• Exercise requirements
Revise the listing starting at the line that contains "You are a computer-use" and ending at the line that contains "Looking at the screenshot, I should [x=445, y=11].", substituting "favorites" for "bookmarks" and leaving everything else unchanged. Return only those lines, without the pictures.

>> Begin

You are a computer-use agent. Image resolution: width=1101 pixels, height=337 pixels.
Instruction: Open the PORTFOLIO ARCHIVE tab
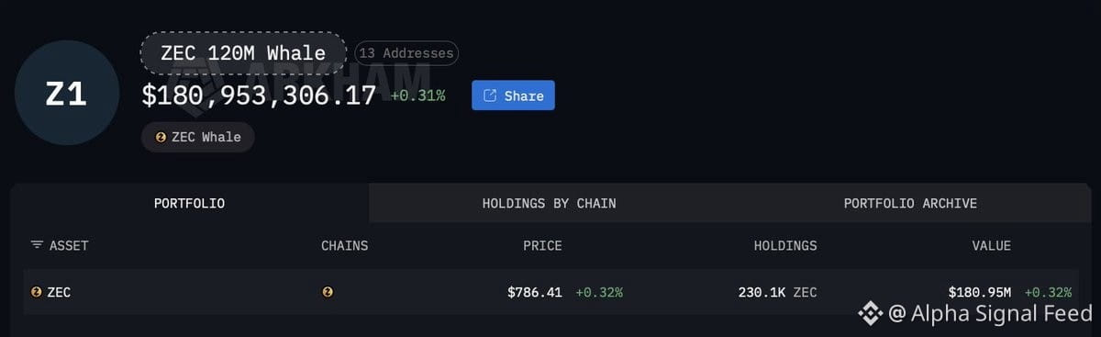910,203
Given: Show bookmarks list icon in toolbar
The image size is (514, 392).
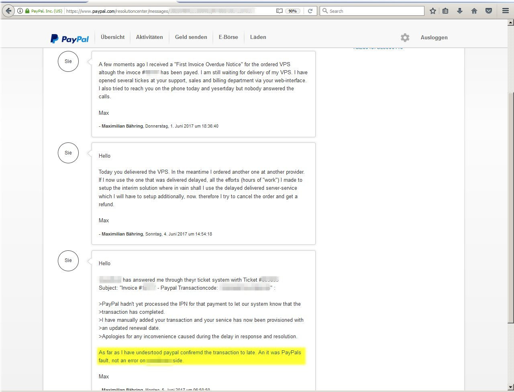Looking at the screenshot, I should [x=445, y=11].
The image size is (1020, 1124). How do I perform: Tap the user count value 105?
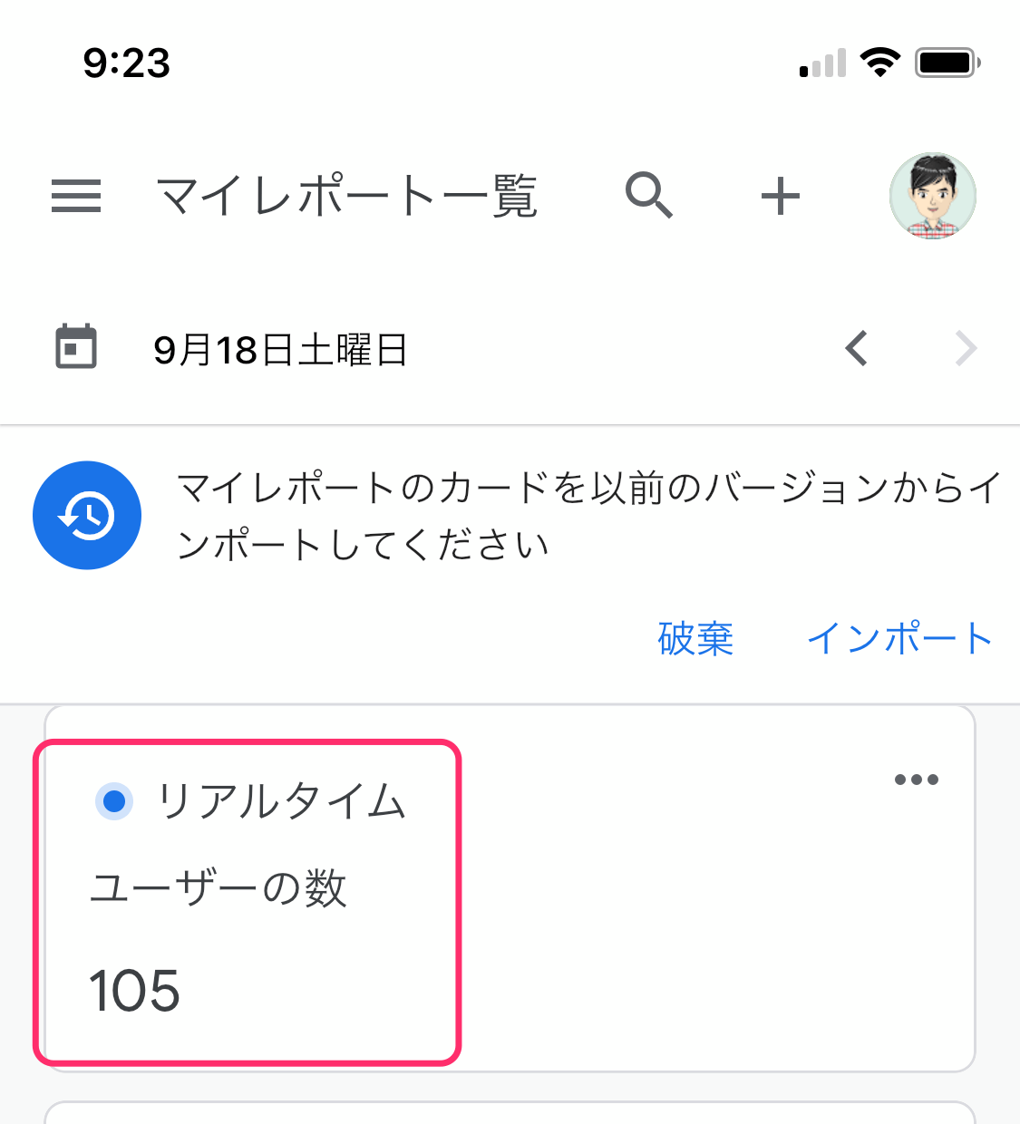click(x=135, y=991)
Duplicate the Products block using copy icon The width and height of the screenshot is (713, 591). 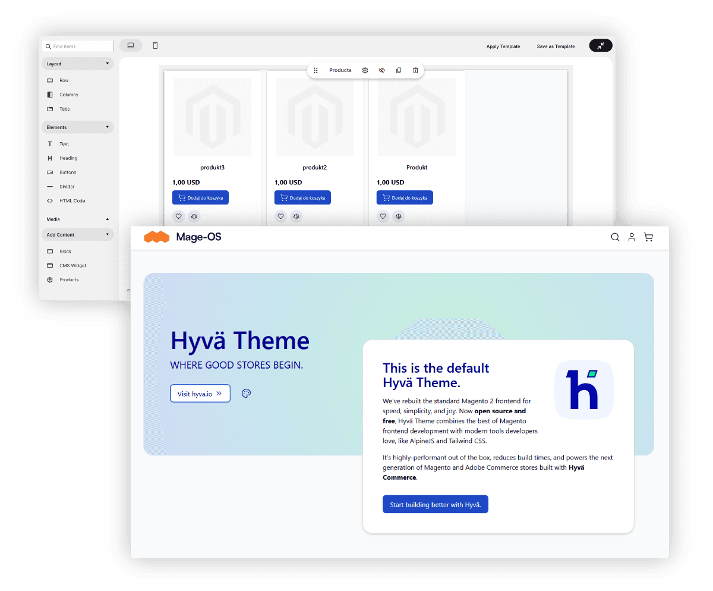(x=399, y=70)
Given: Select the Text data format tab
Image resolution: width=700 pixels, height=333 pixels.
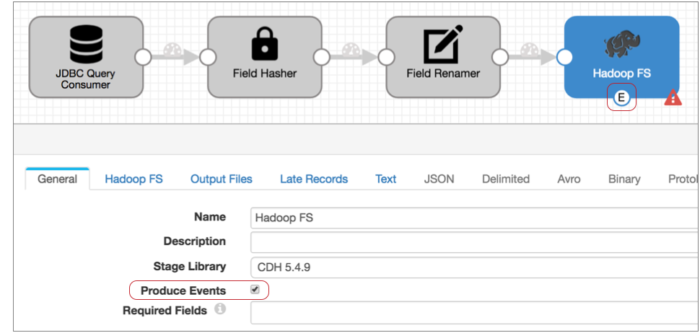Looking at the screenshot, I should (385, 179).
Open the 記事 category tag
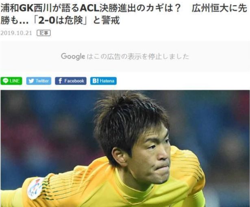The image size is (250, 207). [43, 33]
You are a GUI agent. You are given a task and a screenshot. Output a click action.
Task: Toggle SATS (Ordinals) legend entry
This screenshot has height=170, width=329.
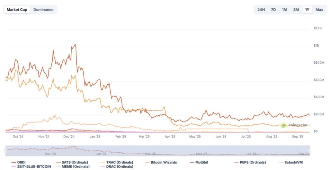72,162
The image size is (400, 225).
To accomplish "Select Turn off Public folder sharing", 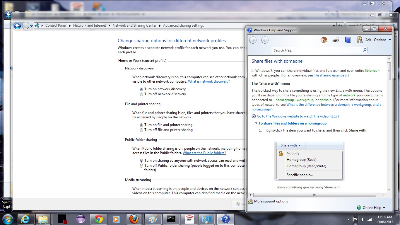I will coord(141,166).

>> End
>> Begin

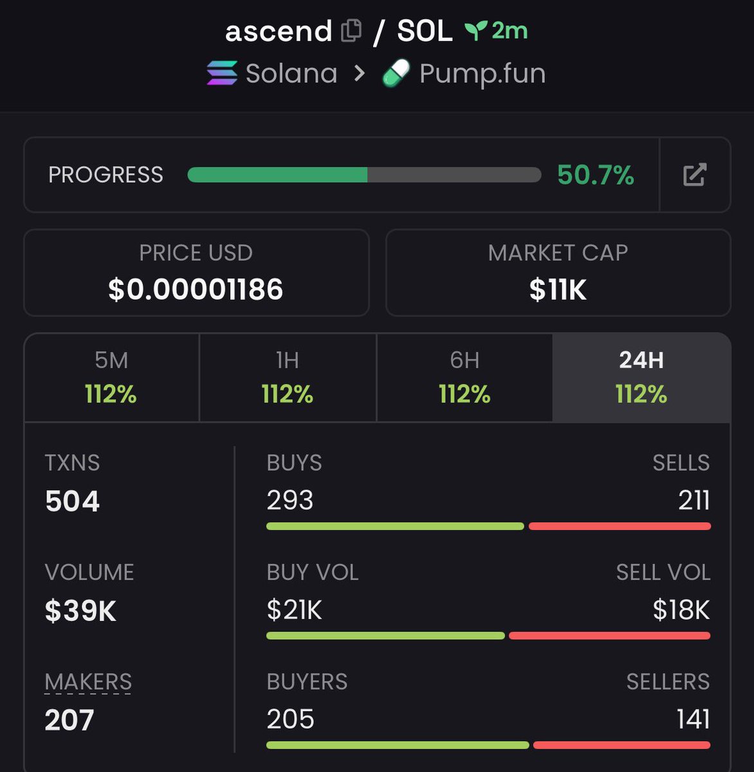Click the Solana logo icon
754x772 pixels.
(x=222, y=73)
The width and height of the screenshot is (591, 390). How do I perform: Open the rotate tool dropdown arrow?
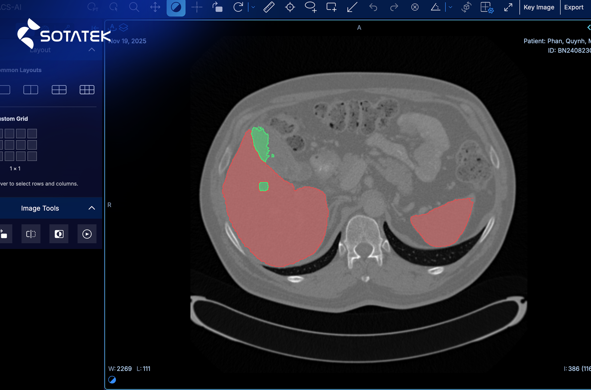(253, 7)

>> End

• Result below
You are a computer-use agent. Image resolution: width=1101 pixels, height=337 pixels.
Instruction: Open the PORTFOLIO ARCHIVE tab
910,203
Given: Show favorites list icon in toolbar
The image size is (514, 392).
Looking at the screenshot, I should [x=445, y=11].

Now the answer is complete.